==== Texte fourni ====
Une chose me semble claire: si l’Europe doit s’unir encore davantage sur le plan politique, il nous faut poursuivre résolument nos efforts dans le sens d’une opinion publique européenne. Les bases sont jetées: les partis politiques, les syndicats et les associations ont déjà constitué des réseaux à l’échelon européen, ils discutent ensemble et ils prennent en partie des décisions communes de très grande portée, comme c’est le cas des groupes politiques transnationaux au Parlement européen.

Il n’empêche que la perception des événements, y compris européens, continue aujourd’hui la plupart du temps d’être nationale. Pour reprendre en substance les paroles de Milan Kundera, je dirai que "toutes les nations européennes connaissent la même destinée commune, mais que chaque nation la vit autrement en raison de ses expériences spécifiques".

J’aimerais, quand nous nous préoccupons de politique, que nous parvenions un jour, nous, Européens, à voir les choses tout naturellement sous un angle européen, en plus de notre perspective nationale. Dans cet esprit, des rencontres comme la vôtre, qui réunit des eurodéputés et des députés des États membres, fournissent une contribution de tout premier ordre.

Mesdames, Messieurs,

Quand nous songeons à l’Europe du futur, nous devrions également renouer avec ce qui, dès le début, a constitué un volet tout à fait essentiel de l’idée européenne, à savoir la valeur européenne de la solidarité. Dans sa déclaration restée célèbre, le ministre français des Affaires étrangères Robert Schuman lançait déjà en 1950 un appel à une "solidarité de fait".

Or la solidarité, c’est-à-dire la certitude que nous nous portons garants les uns des autres en Europe et que nous pouvons compter les uns sur les autres, voilà pour moi quelque chose qui, à l’avenir également, est une clé essentielle pour nous permettre de relever les défis énormes auxquels nous devons faire face à l’heure de la mondialisation. Cela s’applique au sein des sociétés européennes, tout comme cela s’applique entre les États membres.
====
**Problème 1**
Dans les rangées, extrayez sans la moindre modification le passage qui va de la ligne contenant "The width and height of the screenshot is (979, 543)." jusqu'à la ligne contenant "Edit the Cat class name pencil icon", ces deux lignes comprises.
Le texte fourni et les rangées sont deux contenus sans lien entre eux.
==== Données fournies ====
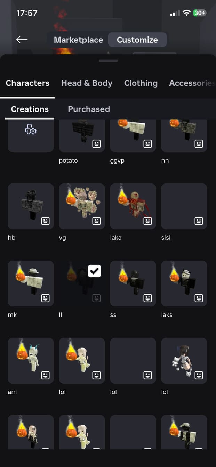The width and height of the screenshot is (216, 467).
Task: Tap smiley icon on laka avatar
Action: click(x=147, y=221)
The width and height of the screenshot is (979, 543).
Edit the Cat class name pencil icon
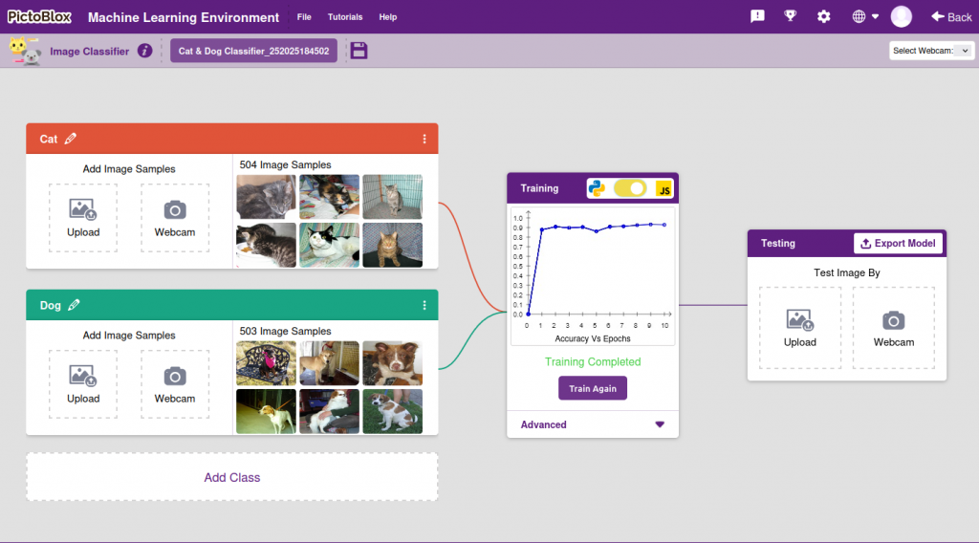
====
==== Données fournies ====
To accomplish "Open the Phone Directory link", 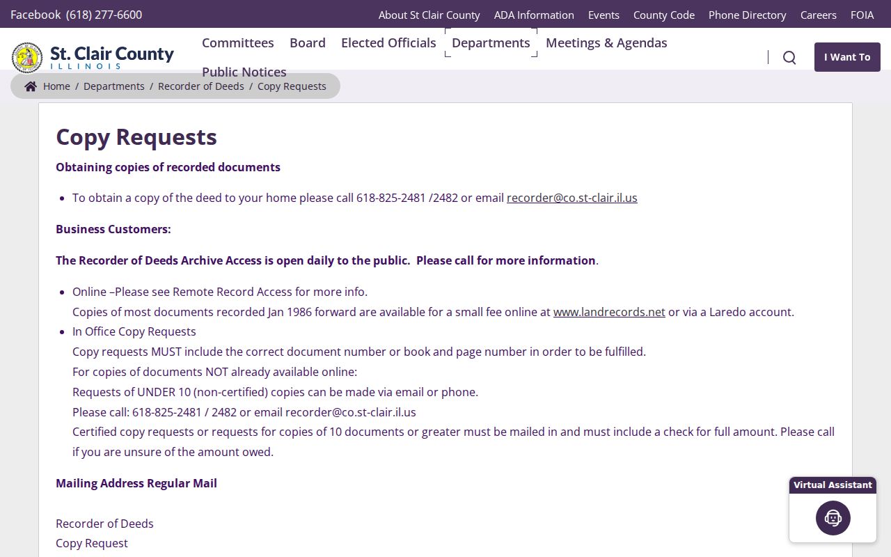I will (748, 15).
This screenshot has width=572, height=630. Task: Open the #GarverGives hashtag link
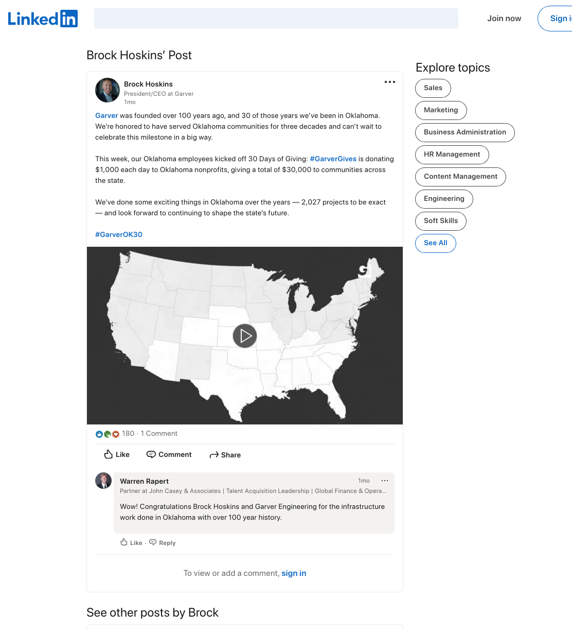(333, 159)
====
**Problème 2**
D'après le texte fourni, en quelle année Robert Schuman a-t-il appelé à une « solidarité de fait » ?

**Réponse finale 1**
The width and height of the screenshot is (979, 543).
Edit the Cat class name pencil icon

**Réponse finale 2**
En 1950.